**MATERIAL SHOWN**

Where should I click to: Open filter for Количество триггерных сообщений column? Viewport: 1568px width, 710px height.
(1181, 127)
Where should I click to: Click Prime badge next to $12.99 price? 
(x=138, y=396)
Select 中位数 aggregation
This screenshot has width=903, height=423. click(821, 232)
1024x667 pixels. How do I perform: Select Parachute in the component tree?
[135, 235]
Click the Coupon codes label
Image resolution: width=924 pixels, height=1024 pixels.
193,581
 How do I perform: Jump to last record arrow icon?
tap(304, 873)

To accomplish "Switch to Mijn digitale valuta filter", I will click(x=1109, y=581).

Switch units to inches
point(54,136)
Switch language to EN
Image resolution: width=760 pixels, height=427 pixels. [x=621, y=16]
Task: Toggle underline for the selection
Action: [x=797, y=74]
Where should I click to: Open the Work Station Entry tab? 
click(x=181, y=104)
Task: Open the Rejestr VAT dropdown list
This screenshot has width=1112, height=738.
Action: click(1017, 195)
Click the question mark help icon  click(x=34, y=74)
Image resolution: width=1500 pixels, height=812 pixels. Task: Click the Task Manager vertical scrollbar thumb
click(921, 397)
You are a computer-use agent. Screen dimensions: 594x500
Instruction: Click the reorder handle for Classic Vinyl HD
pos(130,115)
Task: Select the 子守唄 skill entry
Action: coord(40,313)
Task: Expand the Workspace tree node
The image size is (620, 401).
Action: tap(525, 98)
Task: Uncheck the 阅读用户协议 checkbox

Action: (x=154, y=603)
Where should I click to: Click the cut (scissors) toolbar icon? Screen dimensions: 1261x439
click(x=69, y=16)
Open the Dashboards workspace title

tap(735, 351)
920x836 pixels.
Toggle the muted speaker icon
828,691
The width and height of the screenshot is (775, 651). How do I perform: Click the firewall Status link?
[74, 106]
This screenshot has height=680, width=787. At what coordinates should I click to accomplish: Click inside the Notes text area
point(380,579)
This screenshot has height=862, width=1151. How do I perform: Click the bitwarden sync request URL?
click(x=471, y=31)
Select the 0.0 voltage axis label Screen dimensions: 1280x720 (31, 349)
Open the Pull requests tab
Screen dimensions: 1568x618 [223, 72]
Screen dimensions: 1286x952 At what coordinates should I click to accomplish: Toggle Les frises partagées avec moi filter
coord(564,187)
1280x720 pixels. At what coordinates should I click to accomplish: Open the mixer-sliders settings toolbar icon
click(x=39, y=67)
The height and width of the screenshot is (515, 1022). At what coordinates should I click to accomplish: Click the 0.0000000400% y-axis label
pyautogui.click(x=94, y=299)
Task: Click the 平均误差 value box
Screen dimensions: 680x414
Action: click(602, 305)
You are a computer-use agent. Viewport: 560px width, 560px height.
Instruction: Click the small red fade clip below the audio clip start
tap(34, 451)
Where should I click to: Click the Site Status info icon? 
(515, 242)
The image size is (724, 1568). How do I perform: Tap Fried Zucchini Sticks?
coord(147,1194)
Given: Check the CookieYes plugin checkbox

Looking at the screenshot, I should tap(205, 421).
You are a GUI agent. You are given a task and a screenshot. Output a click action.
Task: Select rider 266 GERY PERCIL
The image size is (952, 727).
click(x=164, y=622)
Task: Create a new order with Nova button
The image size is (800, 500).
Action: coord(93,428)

**OBJECTIVE**
Can you rewrite these lines so that "How do I perform" becomes "How can I perform" everywhere and nothing else changes?

**SOLVED PROBLEM**
Where should I click to: Open filter for Количество триггерных сообщений column? Viewport: 1568px width, 710px height.
(1181, 127)
Where should I click to: Click Prime badge next to $12.99 price? 
(x=138, y=396)
Select 中位数 aggregation
This screenshot has width=903, height=423. click(821, 232)
1024x667 pixels. How can I perform: Select Parachute in the component tree?
[135, 235]
Click the Coupon codes label
Image resolution: width=924 pixels, height=1024 pixels.
193,581
 How can I perform: Jump to last record arrow icon?
tap(304, 873)

To accomplish "Switch to Mijn digitale valuta filter", I will click(x=1109, y=581).

Switch units to inches
point(54,136)
Switch language to EN
Image resolution: width=760 pixels, height=427 pixels. [x=621, y=16]
Task: Toggle underline for the selection
Action: [x=797, y=74]
Where should I click to: Open the Work Station Entry tab? 
click(x=181, y=104)
Task: Open the Rejestr VAT dropdown list
This screenshot has width=1112, height=738.
Action: click(1017, 195)
Click the question mark help icon  click(x=34, y=74)
Image resolution: width=1500 pixels, height=812 pixels. Task: Click the Task Manager vertical scrollbar thumb
click(921, 397)
You are a computer-use agent. Screen dimensions: 594x500
Instruction: Click the reorder handle for Classic Vinyl HD
pos(130,115)
Task: Select the 子守唄 skill entry
Action: coord(40,313)
Task: Expand the Workspace tree node
The image size is (620, 401).
Action: tap(525, 98)
Task: Uncheck the 阅读用户协议 checkbox

Action: (x=154, y=603)
Where should I click to: Click the cut (scissors) toolbar icon? Screen dimensions: 1261x439
click(x=69, y=16)
Open the Dashboards workspace title

tap(735, 351)
920x836 pixels.
Toggle the muted speaker icon
828,691
The width and height of the screenshot is (775, 651). How can I perform: Click the firewall Status link?
[74, 106]
This screenshot has height=680, width=787. At what coordinates should I click to accomplish: Click inside the Notes text area
point(380,579)
This screenshot has height=862, width=1151. How can I perform: Click the bitwarden sync request URL?
click(x=471, y=31)
Select the 0.0 voltage axis label Screen dimensions: 1280x720 (31, 349)
Open the Pull requests tab
Screen dimensions: 1568x618 [223, 72]
Screen dimensions: 1286x952 At what coordinates should I click to accomplish: Toggle Les frises partagées avec moi filter
coord(564,187)
1280x720 pixels. At what coordinates should I click to accomplish: Open the mixer-sliders settings toolbar icon
click(x=39, y=67)
The height and width of the screenshot is (515, 1022). At what coordinates should I click to accomplish: Click the 0.0000000400% y-axis label
pyautogui.click(x=94, y=299)
Task: Click the 平均误差 value box
Screen dimensions: 680x414
Action: click(602, 305)
You are a computer-use agent. Viewport: 560px width, 560px height.
Instruction: Click the small red fade clip below the audio clip start
tap(34, 451)
Where should I click to: Click the Site Status info icon? 
(515, 242)
The image size is (724, 1568). How can I perform: Tap Fried Zucchini Sticks?
coord(147,1194)
Given: Check the CookieYes plugin checkbox

Looking at the screenshot, I should tap(205, 421).
You are a GUI agent. You are given a task and a screenshot. Output a click action.
Task: Select rider 266 GERY PERCIL
The image size is (952, 727).
click(x=164, y=622)
Task: Create a new order with Nova button
The image size is (800, 500).
Action: coord(93,428)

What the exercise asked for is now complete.